Aim of the exercise: Go to the line in the entries below that holds "Task: Click the search text input field" and repeat exactly from there through the line that holds "The height and", inclusive.

[[ Task input, beginning ]]

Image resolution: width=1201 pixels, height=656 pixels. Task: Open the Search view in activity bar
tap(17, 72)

[[ Task input, end ]]
[[ Task input, beginning ]]

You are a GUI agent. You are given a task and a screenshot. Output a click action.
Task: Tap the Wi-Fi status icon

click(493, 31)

[[ Task input, end ]]
[[ Task input, beginning ]]

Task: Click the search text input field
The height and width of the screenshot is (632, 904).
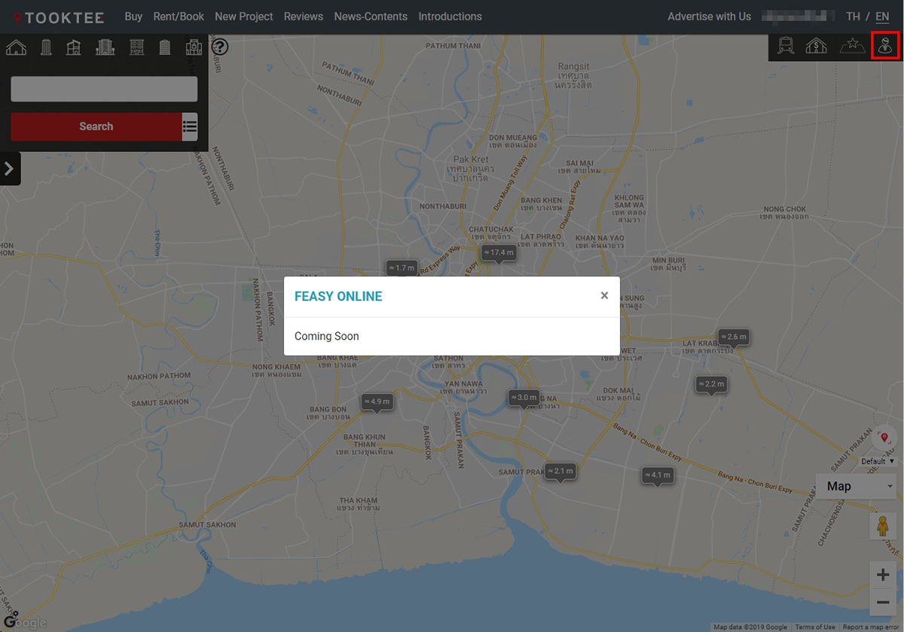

[[ Task input, end ]]

Result:
Task: Click the search text input field
The height and width of the screenshot is (632, 904).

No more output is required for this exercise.